The success of their collective energy hit home last November when they held a world premiere of their movie “SIX60: Till The Lights Go Out” on New Zealand flight NZ660 between Auckland and Dunedin filled only with fans.
 “It sold out in 10 minutes. The energy on the plane was so cool. We were taken aback by the cross-section of the audience – including little children and grandparents, from all walks of life. That made us really happy and really proud.”
In 2016 Six60 was looking international, signing to U.S. management and to Epic Records. And just last year the group had made plans to play the US and the UK as well as at the Tokyo Olympics, all of which were put on hold after world borders closed.
Promoter Brent Eccles
– Promoter Brent Eccles
says “No other act in New Zealand or Australia has come close to these numbers.” Pictured with the band are Eccles and team. Back Row (L-R): Marlon Gerbes (SIX60), Colleen Cure (Accountant), Jess Abraham (Artist Liaison), Jenn McCormick (Promoter Rep), Jaz Kapow (Site Manager), Lisa Stokes (EA to Brent Eccles), Neville Carseldine (Tour Security), Bruce Carseldine (Artist Security). Front Row (L-R): John Reilly (SIX60 Manager), Dave Munro (Promoter), Matiu Walters (SIX60), Eli Paewai (SIX60), Ji Fraser (SIX60), Helen Eccles (Promoter), Brent Eccles (Promoter), Chris Mac (SIX60)?.
News about the last two NZ tours has reignited attention from outside the country.
Reilly suggests why.
 
“The story behind them is really interesting. Their live show plays a major role. They’ve been around for 10 years, so people in New Zealand have got to see them play as they built up from the grassroots level, and they’ve got an incredible bond with fans.”
In a statement, co-manager Julius Erving said, “Six60 represent where music is today. They embody the talent that will allow them to be global music trendsetters which is what we … saw when we signed them.”

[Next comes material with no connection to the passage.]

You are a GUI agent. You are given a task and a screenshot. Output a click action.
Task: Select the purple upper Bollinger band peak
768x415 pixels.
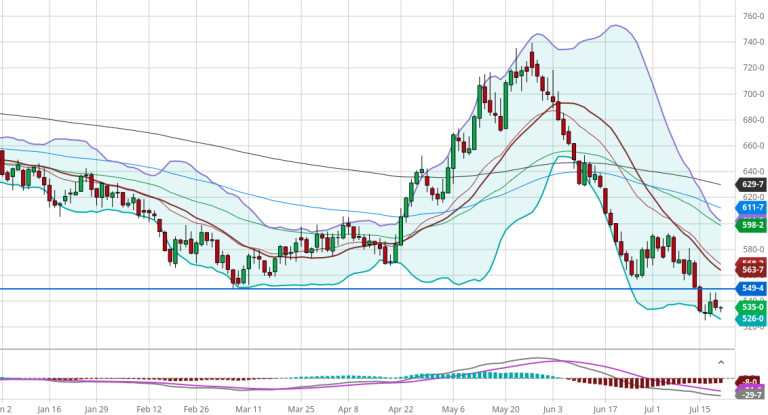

In the meantime, Epic dropped a digital single “All She Wrote” at the end of February, and the band is working on new music for later in the year. The band is also talking about a live album, to be recorded at 660 Castle Street, where it all started for 2021’s biggest band in the world.
Subsequent Box Office Reports submitted to Pollstar after this article came out put the paid tickets for Six60’s at Wellington’s Sky Stadium on Feb. 13 at 30,022.